◆ TASK DESCRIPTION ◆
All of the data that follows needs to be printed again, exactly as it reads.
--- EXTRACTED DATA Enclosed Below ---
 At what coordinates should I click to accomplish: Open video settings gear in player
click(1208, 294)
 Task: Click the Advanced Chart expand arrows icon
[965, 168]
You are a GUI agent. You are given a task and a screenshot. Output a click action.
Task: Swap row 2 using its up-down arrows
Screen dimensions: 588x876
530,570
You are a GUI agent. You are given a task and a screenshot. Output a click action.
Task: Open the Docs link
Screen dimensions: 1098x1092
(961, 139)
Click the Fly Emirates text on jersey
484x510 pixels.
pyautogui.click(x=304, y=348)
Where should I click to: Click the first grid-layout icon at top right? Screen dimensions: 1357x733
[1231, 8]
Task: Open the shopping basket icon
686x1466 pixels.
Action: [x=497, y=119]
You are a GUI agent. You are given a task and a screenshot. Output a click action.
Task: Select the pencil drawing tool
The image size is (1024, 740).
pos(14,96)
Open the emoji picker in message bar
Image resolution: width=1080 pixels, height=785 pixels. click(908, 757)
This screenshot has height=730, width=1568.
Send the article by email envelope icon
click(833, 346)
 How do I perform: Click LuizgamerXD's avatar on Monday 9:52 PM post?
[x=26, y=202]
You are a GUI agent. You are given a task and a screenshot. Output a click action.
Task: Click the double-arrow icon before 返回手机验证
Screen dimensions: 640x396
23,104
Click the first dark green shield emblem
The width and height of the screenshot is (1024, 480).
--- End of Enclosed EXTRACTED DATA ---
◆ RESULT FOR THIS TASK ◆
 At what coordinates should I click to accomplish: Open video settings gear in player
click(1208, 294)
 Task: Click the Advanced Chart expand arrows icon
[965, 168]
You are a GUI agent. You are given a task and a screenshot. Output a click action.
Task: Swap row 2 using its up-down arrows
Screen dimensions: 588x876
530,570
You are a GUI agent. You are given a task and a screenshot. Output a click action.
Task: Open the Docs link
Screen dimensions: 1098x1092
(961, 139)
Click the Fly Emirates text on jersey
484x510 pixels.
pyautogui.click(x=304, y=348)
Where should I click to: Click the first grid-layout icon at top right? Screen dimensions: 1357x733
[1231, 8]
Task: Open the shopping basket icon
686x1466 pixels.
Action: [x=497, y=119]
You are a GUI agent. You are given a task and a screenshot. Output a click action.
Task: Select the pencil drawing tool
The image size is (1024, 740).
pos(14,96)
Open the emoji picker in message bar
Image resolution: width=1080 pixels, height=785 pixels. click(908, 757)
This screenshot has height=730, width=1568.
Send the article by email envelope icon
click(833, 346)
 How do I perform: Click LuizgamerXD's avatar on Monday 9:52 PM post?
[x=26, y=202]
You are a GUI agent. You are given a task and a screenshot. Output a click action.
Task: Click the double-arrow icon before 返回手机验证
Screen dimensions: 640x396
23,104
Click the first dark green shield emblem
The width and height of the screenshot is (1024, 480).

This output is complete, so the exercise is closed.